Voici une liste de questions fréquemment posées sur la clinique mobile de dépistage du cancer du col de l’utérus du NHS, basée sur l’article « All aboard the cervical screening bus : how the NHS’s mobile clinic is saving lives »

**Questions générales**

Q : Qu’est-ce qu’un bus de dépistage du cancer du col de l’utérus ?
R : C’est une clinique mobile qui se déplace dans différentes communautés pour proposer des tests de dépistage du cancer du col de l’utérus aux personnes qui n’iraient pas autrement chez un médecin ou dans une clinique.

Q : Pourquoi le NHS utilise-t-il un bus pour cela ?
R : Beaucoup de personnes sautent leur dépistage du cancer du col de l’utérus parce qu’elles ne peuvent pas se rendre chez un médecin généraliste, sont trop occupées ou se sentent anxieuses à l’idée d’aller dans un cadre médical. Le bus va directement à elles—en se garant sur des parkings de supermarchés, des lieux de travail et des centres communautaires—pour rendre le processus aussi facile et pratique que possible.

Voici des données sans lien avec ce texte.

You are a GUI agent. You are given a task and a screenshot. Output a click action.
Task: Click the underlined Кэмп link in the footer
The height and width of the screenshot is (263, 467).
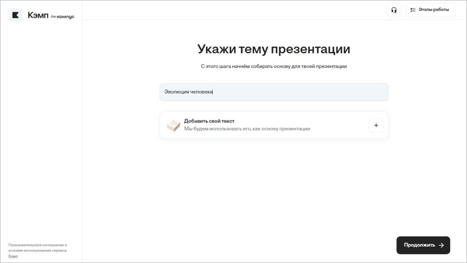[13, 256]
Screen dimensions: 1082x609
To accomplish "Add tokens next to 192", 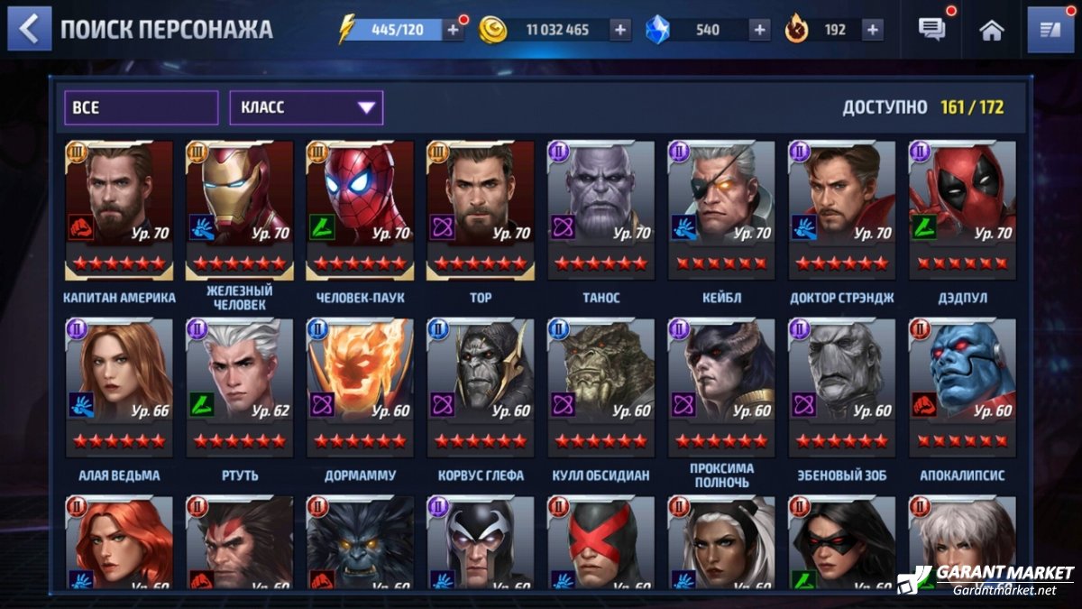I will [x=872, y=30].
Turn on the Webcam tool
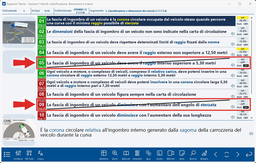 click(x=171, y=154)
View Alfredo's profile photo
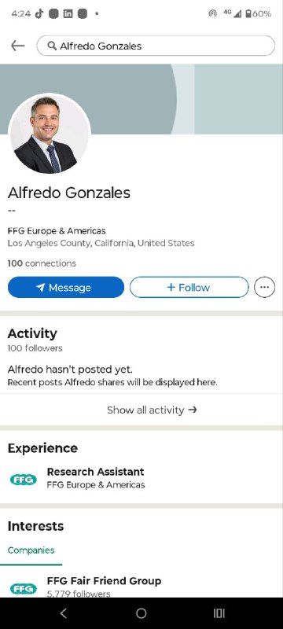This screenshot has width=283, height=629. pos(50,134)
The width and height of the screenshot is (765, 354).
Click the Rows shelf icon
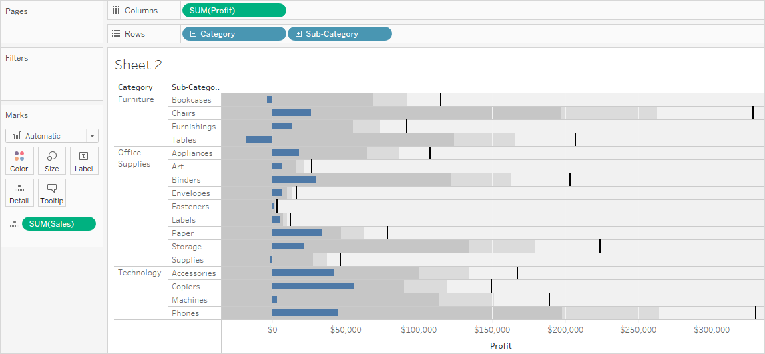click(116, 33)
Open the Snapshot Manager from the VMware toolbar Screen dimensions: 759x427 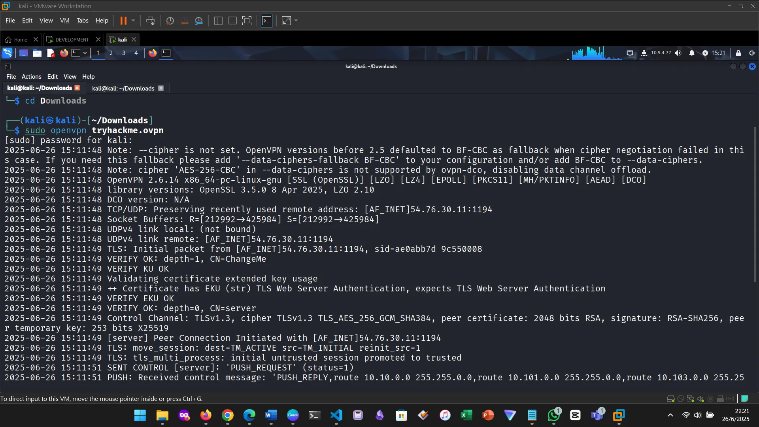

Q : Qui peut passer un test dans le bus ?
R : Le bus est destiné à toute personne éligible au dépistage du cancer du col de l’utérus via le NHS. Cela inclut généralement les femmes et les personnes avec un col de l’utérus âgées de 25 à 64 ans. Vous n’avez pas besoin d’être inscrite auprès d’un médecin généraliste spécifique pour l’utiliser.

Q : Le test est-il le même que celui effectué dans un cabinet de médecin généraliste ?
R : Oui, complètement. C’est le même test, effectué par une infirmière formée dans une pièce privée et sécurisée à l’intérieur du bus. La seule différence est le lieu.

**Questions pratiques et logistiques**

Q : Comment réserver un rendez-vous dans le bus ?
R : Vous réservez généralement à l’avance, soit en ligne via le site web du NHS ou du conseil de santé local, soit en scannant un code QR sur l’horaire du bus. Vous pouvez aussi parfois vous présenter directement s’il y a une place disponible, mais la réservation est plus sûre.

Q : Le bus visite-t-il ma région ?
R : Le bus se déplace dans différentes villes en fonction des besoins les plus élevés. Vous pouvez consulter le site web et les réseaux sociaux de votre fiducie du NHS ou de votre conseil de santé local pour connaître l’horaire des visites du bus et les dates.

Q : Combien de temps dure tout le rendez-vous ?
R : Le test lui-même prend moins de cinq minutes. Votre visite complète, y compris l’enregistrement, la discussion avec l’infirmière et la préparation, prend généralement environ 15 à 20 minutes.

Q : Est-ce complètement privé ?
R : Oui. Le bus dispose d’une zone de consultation privée et d’une salle d’examen séparée, garantissant que votre rendez-vous est confidentiel et que vous vous sentez à l’aise tout au long du processus.